The year was 1971. The Watergate scandal was in its infancy. Nixon was in the White House and America was mired in Vietnam. A student at the University of Kentucky, the surviving Stiles had no idea what to do with the small Fort Lauderdale real estate company his father had left him.

"We had two carpenters, a laborer and a girl who worked in the office back then," he recalls. "We were building spec warehouses, 15,000 square feet, and I thought they were huge. Matter of fact, when my Dad died we had one that was empty and I didn't know how we were going to pay for it. Luckily, I rented it."

Luck may have played a part. But fast-forward 32 years to the company Stiles had built--and to a veritable skyline of buildings from Fort Lauderdale beach to the Everglades and beyond. The half-dozen employees Stiles Corp. had in 1971 has grown to 450. This year, revenues are expected to top $200 million. The company owns a million square feet of space in downtown Fort Lauderdale alone, and has developed 20 times that. But to see how the young man grew his company, one needs to stay in that long ago year a little longer.

"Back then I was confronted with, 'What do you do?'" Stiles remembers, looking down from his 10th floor Fort Lauderdale office to the husk of one of his construction projects that will soon overtake his view, and at a competitor's 43-story high-rise that already has. "Do you keep this thing going, or do something else? Maybe look to some options, because Disney World was getting started at that time. I went up and interviewed with Disney because they had health insurance and all that stuff. But one thing led to the next and a couple of my Dad's friends allowed me to build some things for them and gave me a shot. ... I don't know if [continuing the firm] was a direct vision. It was kind of like just go in every day and fight your butt off to figure out what you're going to do the next day."

There was one valuable lesson learned early on from a banker who had served Stiles' father when he was growing the business. "I wanted to borrow 50 grand and the banker said, 'No. I'm not going to loan it to you. You figure out how to make the fifty thousand, because your Dad would do that.' So, I had to walk out with my tail between my legs ... [but I] kept fighting it out."

South Florida was a good real estate battlefield in those days, as it is today, with downtown Fort Lauderdale now looking like an Ayn Rand-inspired vision of higher, faster, better, with 11 separate high-rise towers under construction. Then as now, winning in the real estate war required planning, execution and allies that Stiles learned to put together like building blocks. Along the way, he would develop a reputation as a man's man, an ethical individual (in a profession that has more than its share of the other kind), a successful developer of office parks and a heavy hitter in his community. An anomaly of sorts: Mr. Nice Guy in a hard hat.

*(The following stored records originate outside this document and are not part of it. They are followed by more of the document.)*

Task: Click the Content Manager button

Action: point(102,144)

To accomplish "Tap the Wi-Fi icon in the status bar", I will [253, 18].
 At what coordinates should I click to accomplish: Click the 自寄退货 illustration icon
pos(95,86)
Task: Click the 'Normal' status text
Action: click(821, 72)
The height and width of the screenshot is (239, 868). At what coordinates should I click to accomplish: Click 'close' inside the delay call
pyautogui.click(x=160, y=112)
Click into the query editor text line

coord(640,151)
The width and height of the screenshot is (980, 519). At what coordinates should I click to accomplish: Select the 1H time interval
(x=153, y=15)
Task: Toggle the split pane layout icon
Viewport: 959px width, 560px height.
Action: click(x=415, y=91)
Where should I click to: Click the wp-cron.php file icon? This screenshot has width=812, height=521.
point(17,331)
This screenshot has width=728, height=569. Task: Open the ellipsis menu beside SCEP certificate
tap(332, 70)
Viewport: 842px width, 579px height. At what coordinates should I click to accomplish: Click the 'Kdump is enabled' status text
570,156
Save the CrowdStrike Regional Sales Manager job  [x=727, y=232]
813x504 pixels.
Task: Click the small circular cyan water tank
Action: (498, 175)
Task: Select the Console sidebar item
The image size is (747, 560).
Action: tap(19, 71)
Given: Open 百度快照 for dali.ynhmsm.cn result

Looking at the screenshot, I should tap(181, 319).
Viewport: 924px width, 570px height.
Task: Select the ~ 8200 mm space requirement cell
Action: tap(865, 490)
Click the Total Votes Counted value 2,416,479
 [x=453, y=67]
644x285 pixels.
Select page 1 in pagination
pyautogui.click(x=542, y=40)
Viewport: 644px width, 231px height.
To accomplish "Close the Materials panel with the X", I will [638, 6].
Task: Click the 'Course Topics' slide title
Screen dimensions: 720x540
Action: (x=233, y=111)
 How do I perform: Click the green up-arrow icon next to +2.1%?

One can see a few key decisions in Stiles' rise to prominence in real estate. But two things he didn't do: He didn't go to work for Disney (although much later he would build the company's Orlando headquarters). And he didn't borrow the $50,000.

* * *

"Flat-out, there is no better man than Terry Stiles," says H. Wayne Huizenga. And Broward's most influential business man is not just talking about business. He's talking about the person. "Not only is he honest and sincere, he's a real gentleman. He's a philanthropist and a great guy--and that's just on the personal side. On the business side, he's a great entrepreneur. Not only did Terry build a lot of stuff, but he made a lot of it happen."

Huizenga credits Stiles with keeping Blockbuster Entertainment in Fort Lauderdale during the rapid expansion years of that company a decade or so ago, when a $10,000 investment could turn to $1 million in five years. Huizenga also remembers Stiles, in his role as head of the nonprofit Museum of Science & Discovery, convincing him to donate $3 million to help build the "Blockbuster IMAX" theater (a short walk from Blockbuster Plaza on Southeast 2nd Street, which Stiles also renovated). In 2001, Stiles' company built a fountain downtown with 250 water jets and 85 colored lights which dance to music. The popular fountain is named for Huizenga.

When the office market was hot, which was not so long ago (Stiles Corporation's revenues grew 400 percent in the 1994-2001 period). Stiles was hot into developing office parks. When it was not, in the economic slowdown following Sept. 11, 2001, he got out of it, saved from the worst of the recession by diversifying into real estate products that were going strong--developing automobile dealerships on the heels of the biggest car-buyer incentives in history, and shopping centers anchored by major grocery stores.